Potential contribution of aquaculture and ex-situ measures: In addition to in-situ conservation measures, ex-situ research and conservation-oriented breeding could be considered for O. nigrimas and other endemic ricefishes. The medaka O. latipes is widely-used as a model organism, and ricefishes are considered relatively easy to maintain and breed in captivity (Parenti & Soeroto, 2004; Hilgers & Schwarzer, 2019). Several Sulawesi ricefishes have been successfully bred in the laboratory (Parenti & Soeroto, 2004). Recent research on the food habits of O. nigrimas (Serdiati et al., 2019a) provides data for the development of captive breeding for this species.

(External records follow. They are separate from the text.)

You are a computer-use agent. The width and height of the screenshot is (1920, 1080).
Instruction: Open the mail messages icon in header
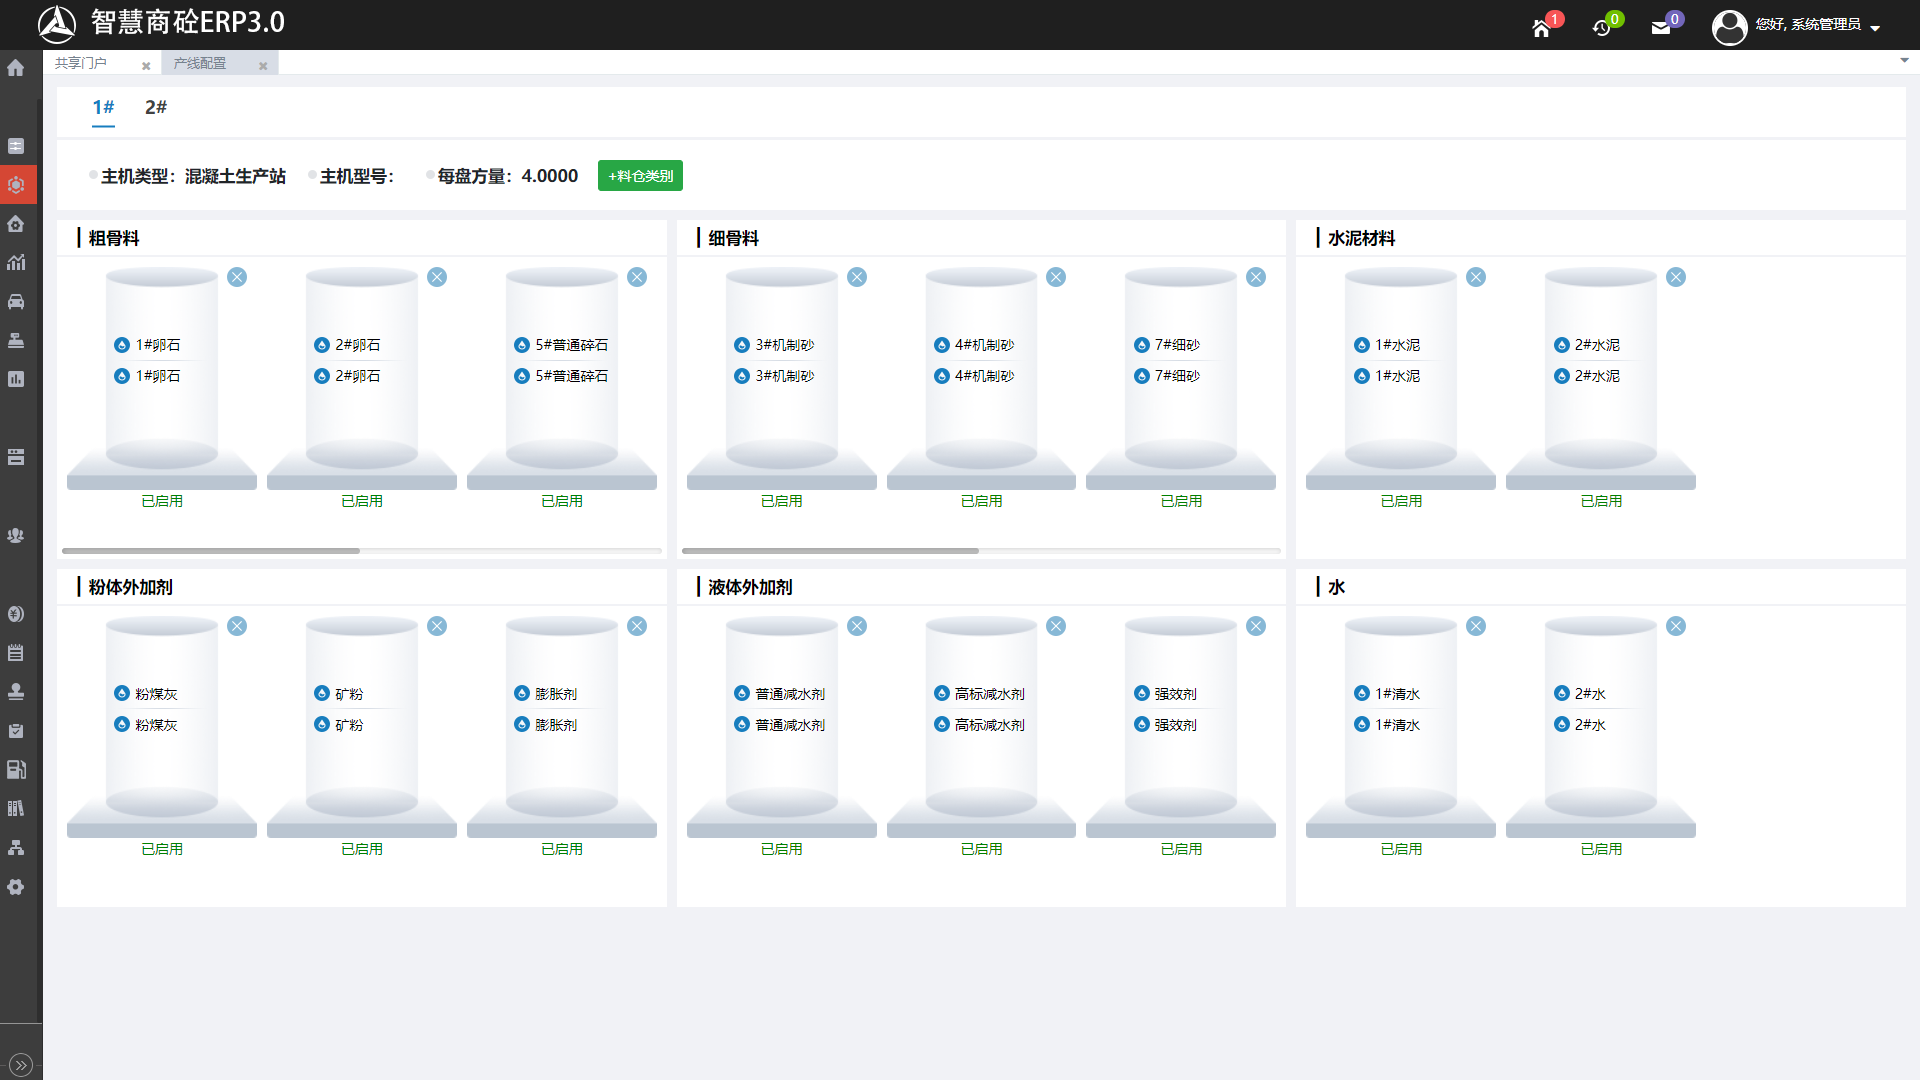(x=1661, y=27)
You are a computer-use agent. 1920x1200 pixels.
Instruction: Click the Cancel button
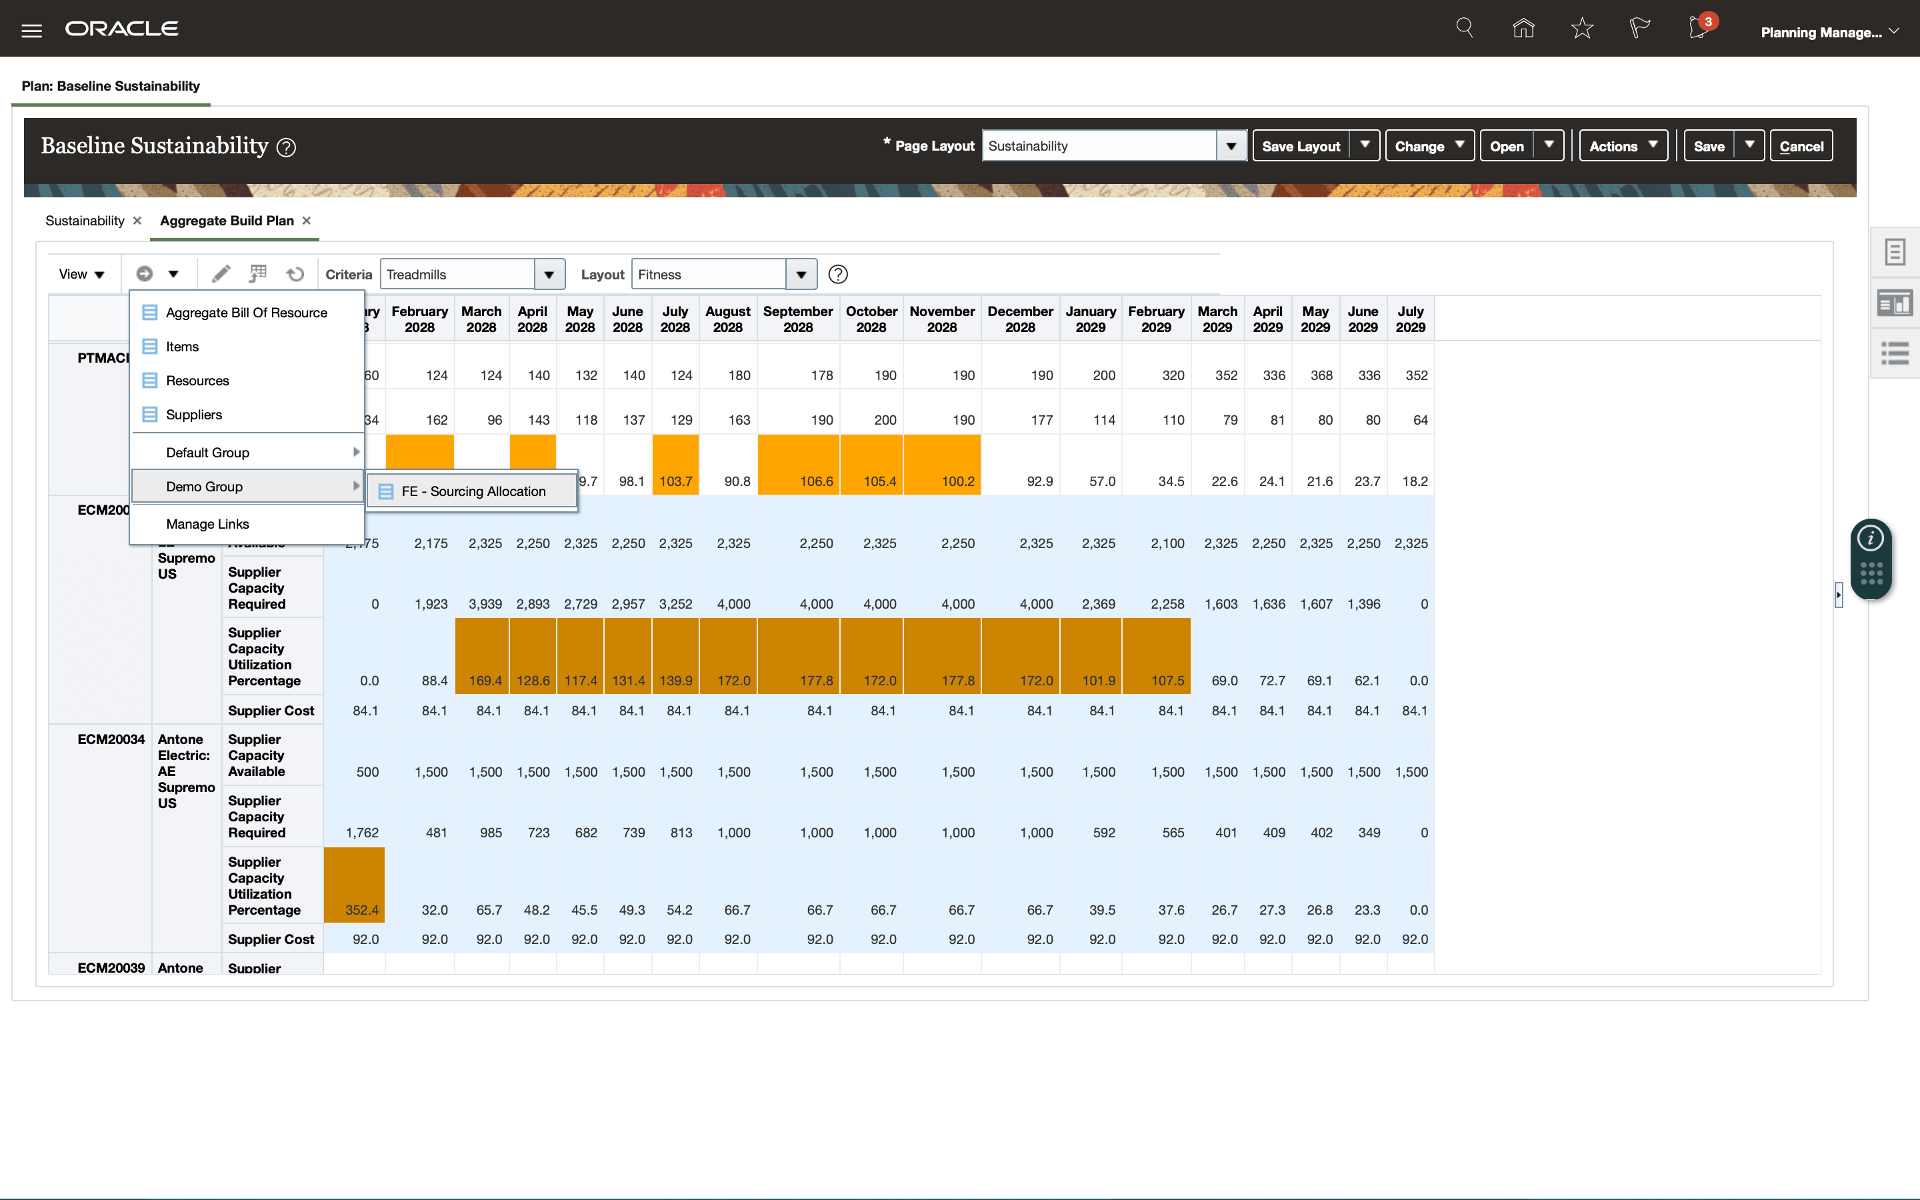click(1801, 146)
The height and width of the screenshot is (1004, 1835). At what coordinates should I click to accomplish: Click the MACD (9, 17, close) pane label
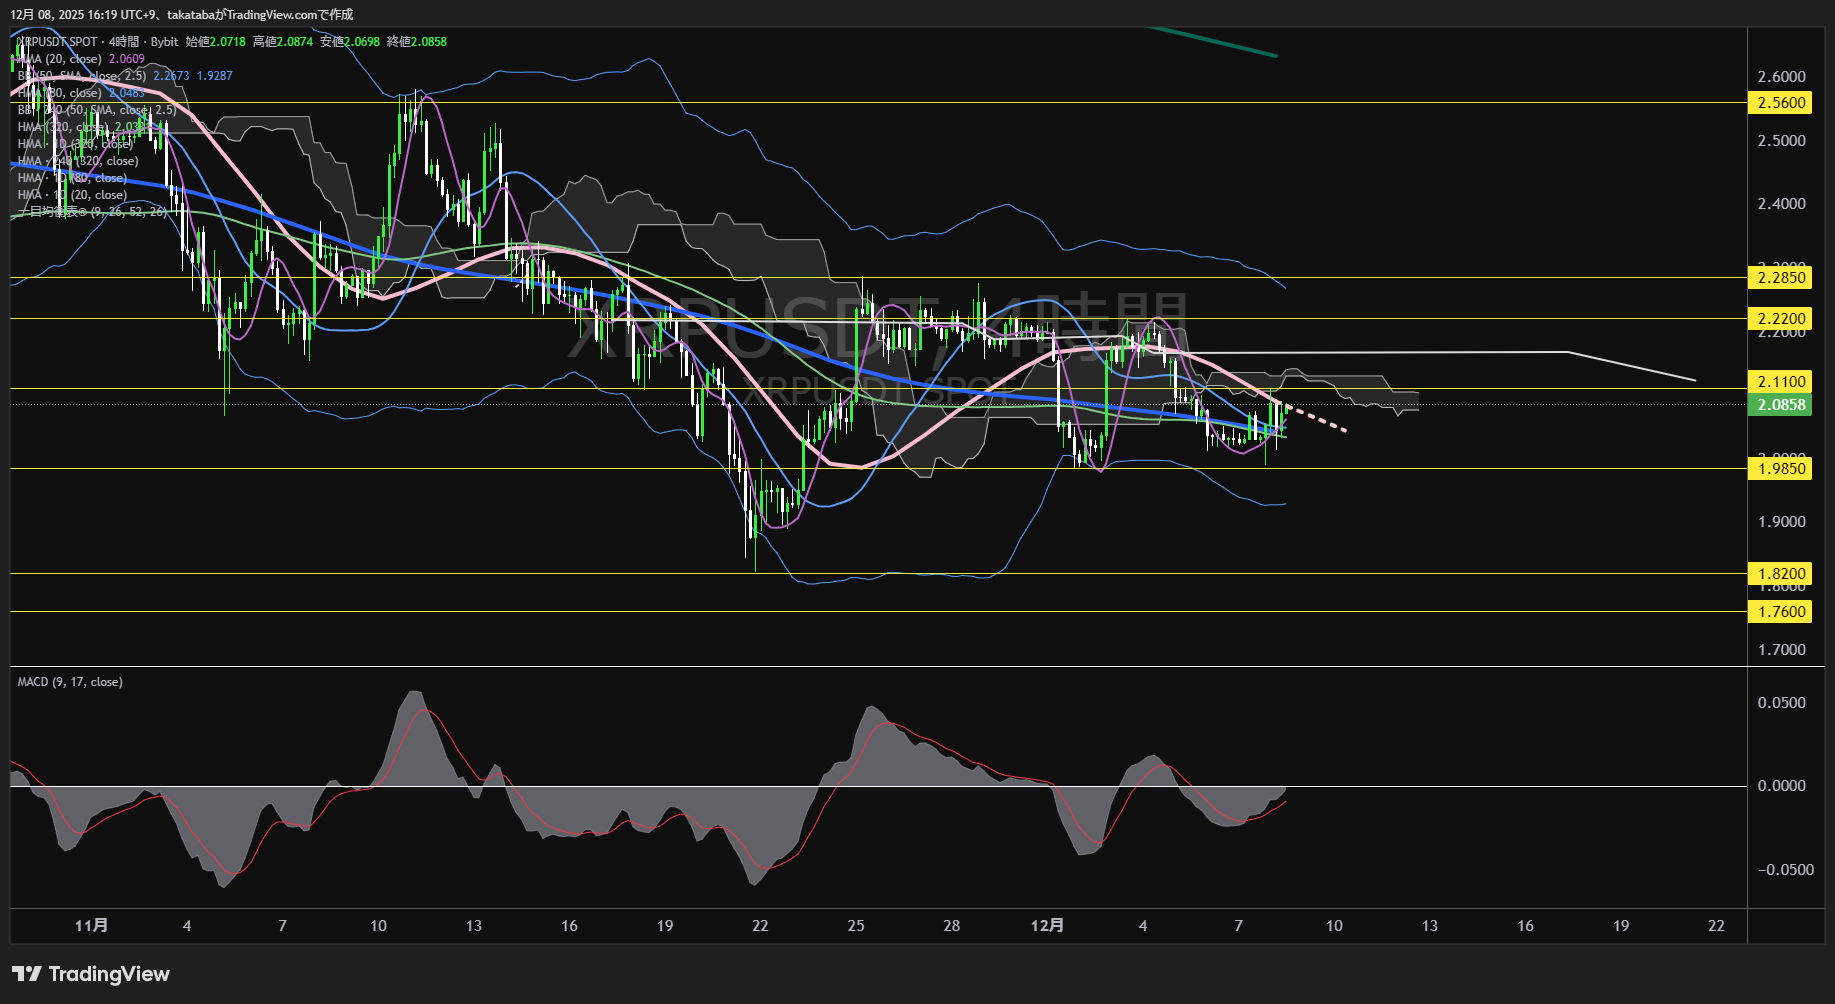tap(69, 681)
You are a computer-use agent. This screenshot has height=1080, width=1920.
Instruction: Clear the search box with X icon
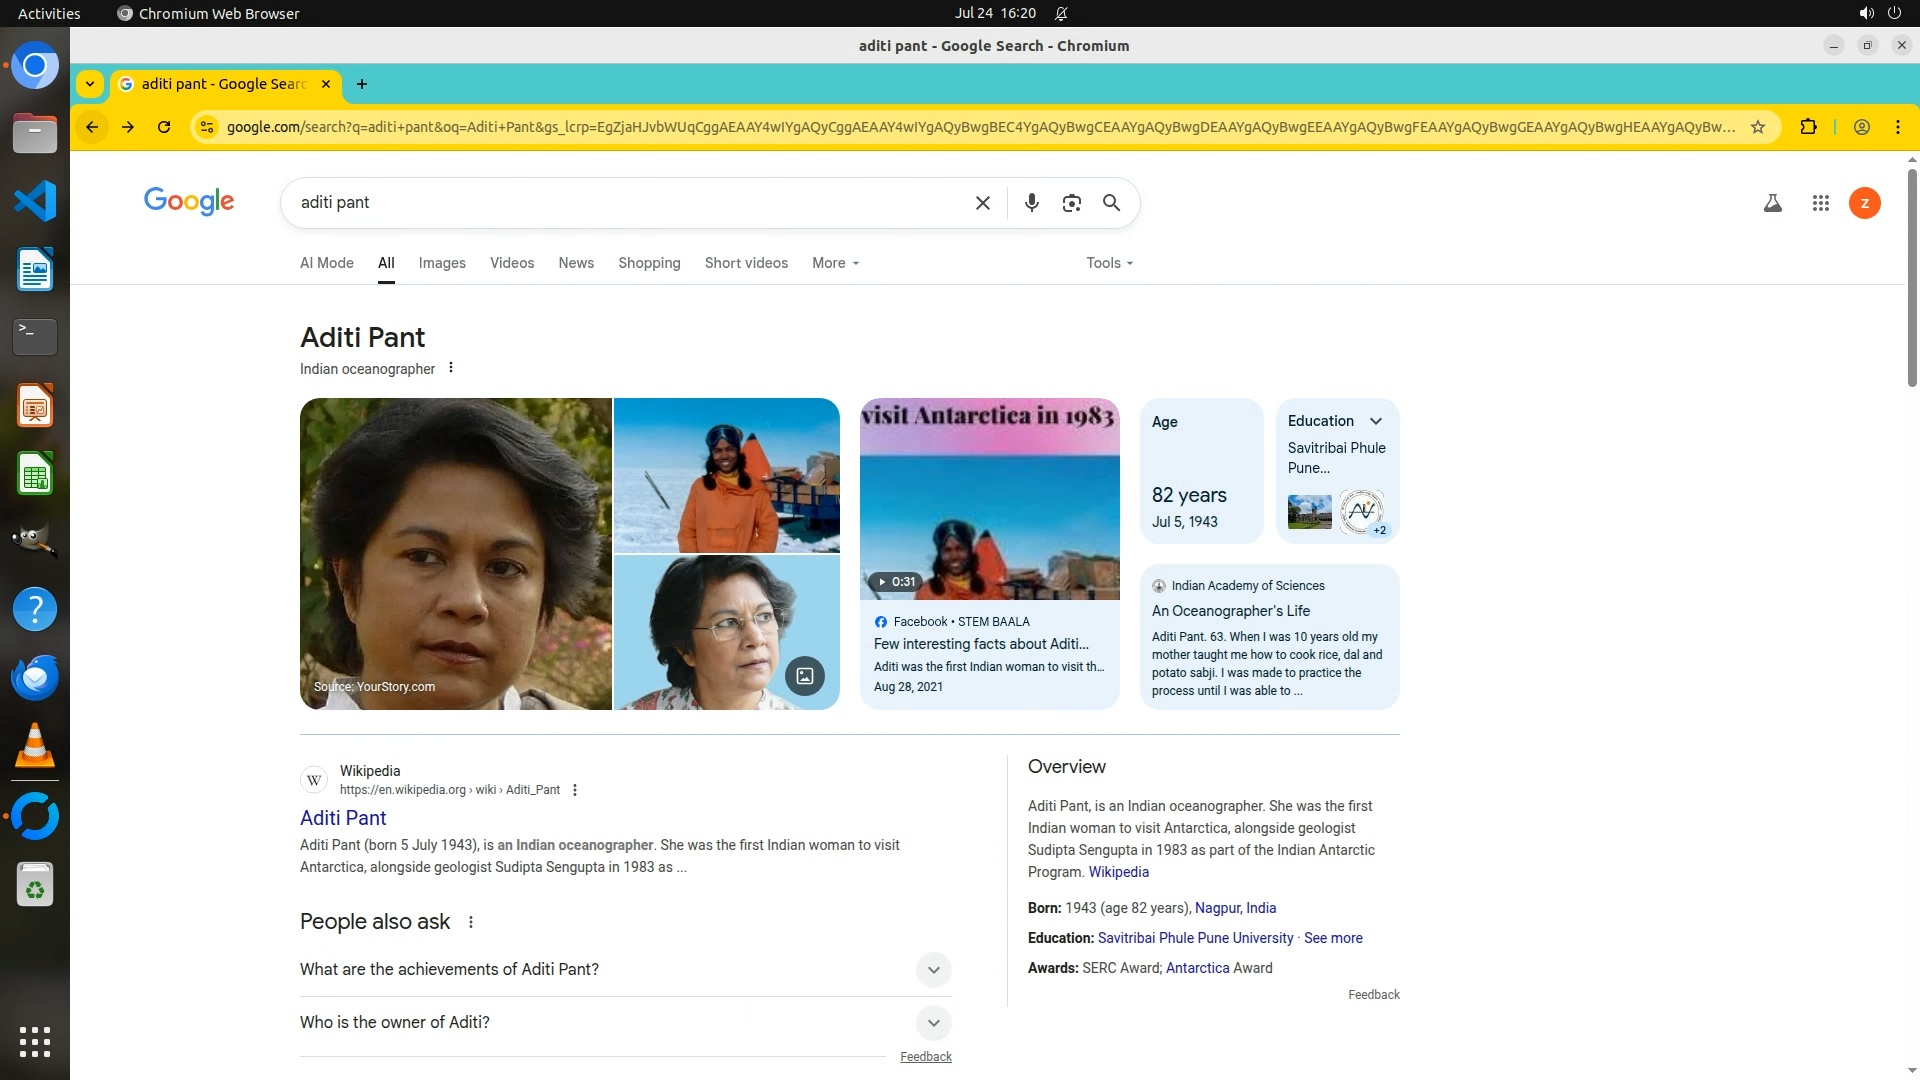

Restocking is not considered necessary at present for O. nigrimas, based on the condition of the endemic population. Furthermore, the scientific/technical basis has not yet been developed and the necessary knowledge is not available regarding historical range of O. nigrimas in Poso Lake. However, research to develop the knowledge and tools to support an eventual need for responsible restocking is highly recommended, both as “insurance” and as a means of learning and building the scientific basis and human capacity to support in-situ management. True restocking (sensuSadili et al., 2015) of native/endemic fish species should follow the guidelines in Table 7. The development of ex-situ breeding could also potentially support aquaculture as an economic activity, and reduce fisheries pressure.